*Dataset items:*
----------------
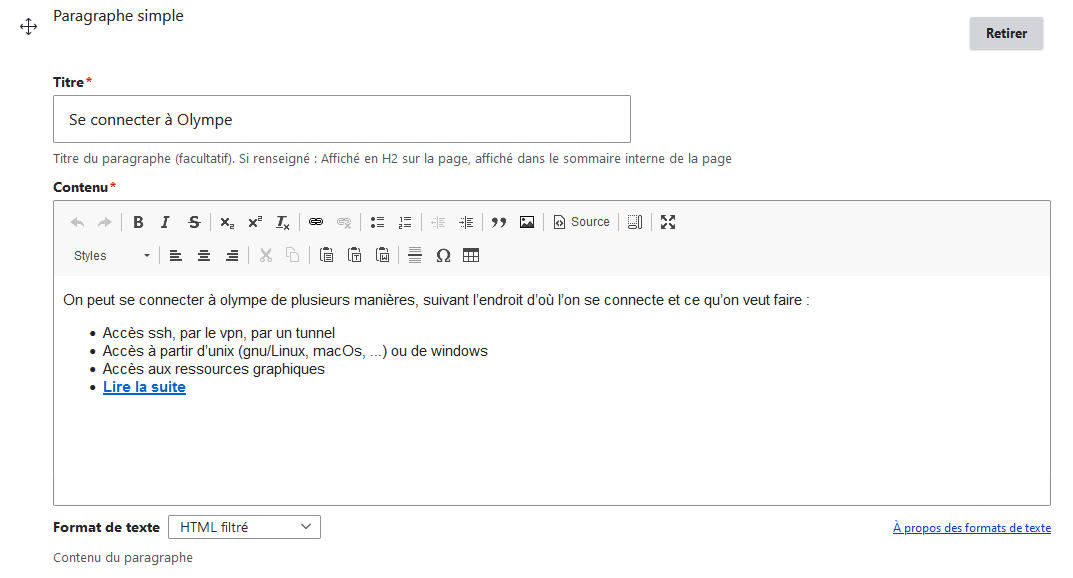The width and height of the screenshot is (1073, 578).
Task: Switch editor to Source view
Action: point(580,222)
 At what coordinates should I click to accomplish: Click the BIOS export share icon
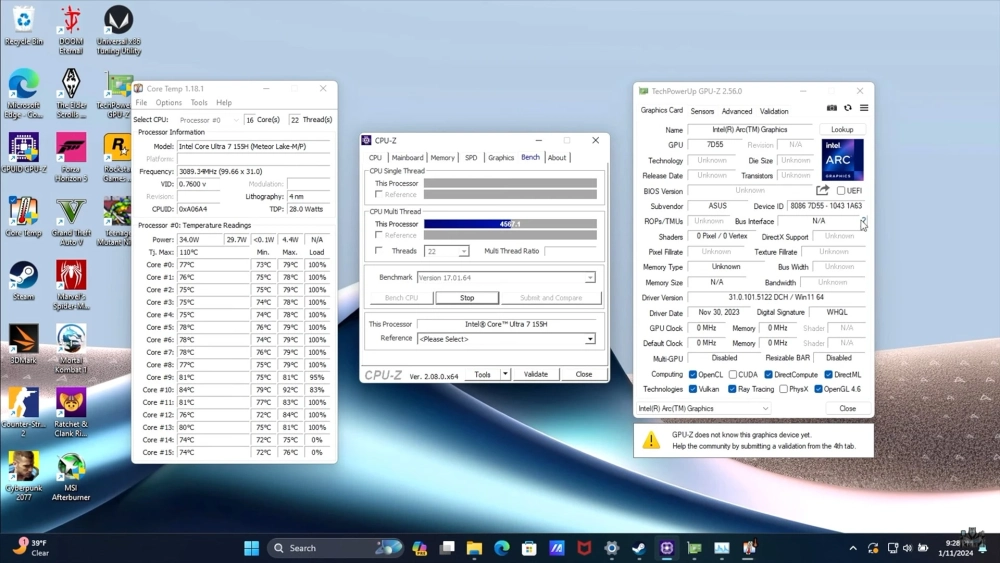tap(822, 191)
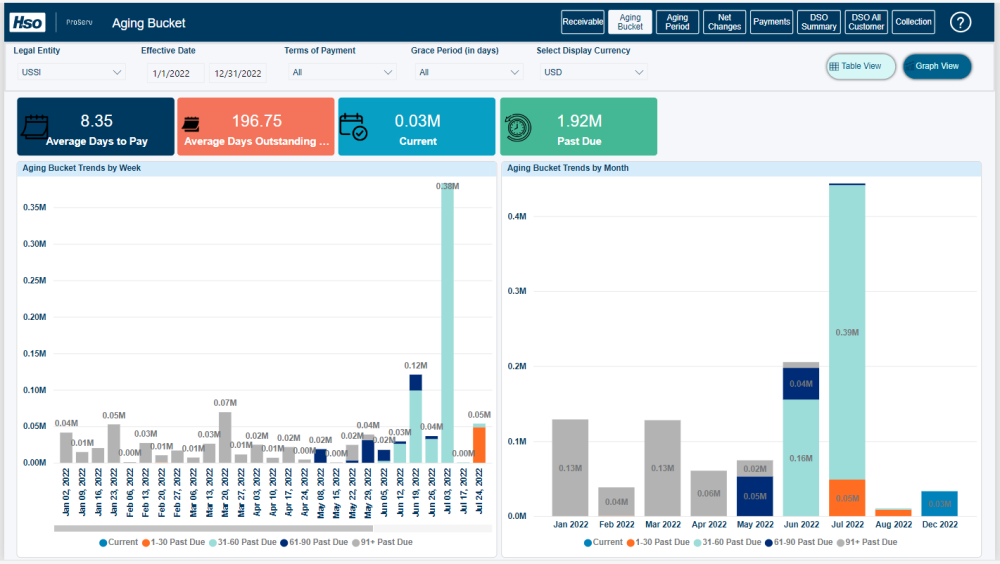Select the Collection navigation button

click(x=913, y=22)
----------------
*REQUIRED WORK:*
Write the lines out exactly, beginning at the line that holds "At what coordinates" and stopping after the last line of the entries; include no pictures.

*WRITTEN RESPONSE:*
 At what coordinates should I click to accomplish: Click the BIOS export share icon
tap(822, 191)
Select the Collection navigation button

click(x=913, y=22)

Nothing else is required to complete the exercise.